TEXT PROVIDED.

CSRF Exploitation: Forcing Unauthorized Actions Without the User's Knowledge

To understand how CSRF works, it is crucial to examine the anatomy of an HTTP request and the default behavior of web browsers regarding cookies.

When a user logs into an application (e.g., bank.com), the server validates their credentials and sets a session cookie in the user's browser. From that moment on, whenever the browser makes an HTTP request to bank.com—whether it is to view a balance or initiate a transfer—it automatically includes that session cookie in the HTTP headers. The server receives the request, inspects the cookie, verifies the session, and processes the action.

A CSRF attack exploits this exact, intended behavior. The attack relies on three essential prerequisites being met simultaneously:

1. A Relevant Action: There must be an action within the application that the attacker wants to induce. This action must be state-changing, meaning it alters data on the server. Examples include updating an account's password, changing an email address, assigning administrative privileges, or transferring money.
2. Cookie-Based Session Handling: The application must rely solely on HTTP cookies to track the user's session and authenticate their requests. If the application requires a dynamic token in the HTTP header (like a Bearer token in an Authorization header) that the browser does not automatically send, traditional CSRF is not possible.

DATA PROVIDED.
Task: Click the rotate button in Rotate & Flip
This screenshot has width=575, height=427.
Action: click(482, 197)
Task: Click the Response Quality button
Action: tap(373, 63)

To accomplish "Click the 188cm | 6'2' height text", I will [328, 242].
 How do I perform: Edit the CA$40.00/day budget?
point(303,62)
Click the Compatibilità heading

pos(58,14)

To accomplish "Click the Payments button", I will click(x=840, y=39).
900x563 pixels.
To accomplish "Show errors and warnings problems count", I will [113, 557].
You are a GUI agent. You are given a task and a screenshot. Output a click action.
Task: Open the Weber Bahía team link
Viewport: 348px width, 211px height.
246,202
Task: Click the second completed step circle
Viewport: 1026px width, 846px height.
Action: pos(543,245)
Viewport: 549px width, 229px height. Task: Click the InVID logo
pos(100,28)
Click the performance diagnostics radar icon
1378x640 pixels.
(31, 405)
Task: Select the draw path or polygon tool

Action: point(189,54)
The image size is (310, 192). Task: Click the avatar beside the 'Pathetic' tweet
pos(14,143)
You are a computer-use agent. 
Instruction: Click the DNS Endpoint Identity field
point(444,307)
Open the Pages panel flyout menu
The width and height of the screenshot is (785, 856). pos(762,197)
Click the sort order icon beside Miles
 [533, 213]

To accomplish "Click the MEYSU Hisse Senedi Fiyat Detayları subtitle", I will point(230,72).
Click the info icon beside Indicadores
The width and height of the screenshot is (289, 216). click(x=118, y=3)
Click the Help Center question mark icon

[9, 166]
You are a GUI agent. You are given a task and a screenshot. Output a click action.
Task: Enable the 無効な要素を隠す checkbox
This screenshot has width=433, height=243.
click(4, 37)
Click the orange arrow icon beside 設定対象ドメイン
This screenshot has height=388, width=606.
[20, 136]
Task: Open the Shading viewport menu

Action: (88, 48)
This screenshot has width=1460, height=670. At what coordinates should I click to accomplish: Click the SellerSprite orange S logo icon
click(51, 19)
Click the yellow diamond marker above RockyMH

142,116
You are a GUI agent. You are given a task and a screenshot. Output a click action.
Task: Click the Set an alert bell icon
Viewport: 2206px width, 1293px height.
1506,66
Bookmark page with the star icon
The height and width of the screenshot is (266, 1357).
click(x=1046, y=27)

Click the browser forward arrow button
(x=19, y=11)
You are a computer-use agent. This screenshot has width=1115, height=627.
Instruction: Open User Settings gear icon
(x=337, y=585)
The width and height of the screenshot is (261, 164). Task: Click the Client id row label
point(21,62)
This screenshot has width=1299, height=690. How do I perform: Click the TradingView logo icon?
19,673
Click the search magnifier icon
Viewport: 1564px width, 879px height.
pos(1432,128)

PROBLEMS TO WORK ON.
[1] In the CSRF text, what does the server set in the user's browser after validating their credentials?
[2] Copy the stretch of the CSRF text from "CSRF Exploitation: Forcing" through "processes the action.", changing "session cookie" to "login cookie".

TASK SOLUTIONS.
[1] A session cookie.

[2]
CSRF Exploitation: Forcing Unauthorized Actions Without the User's Knowledge

To understand how CSRF works, it is crucial to examine the anatomy of an HTTP request and the default behavior of web browsers regarding cookies.

When a user logs into an application (e.g., bank.com), the server validates their credentials and sets a login cookie in the user's browser. From that moment on, whenever the browser makes an HTTP request to bank.com—whether it is to view a balance or initiate a transfer—it automatically includes that login cookie in the HTTP headers. The server receives the request, inspects the cookie, verifies the session, and processes the action.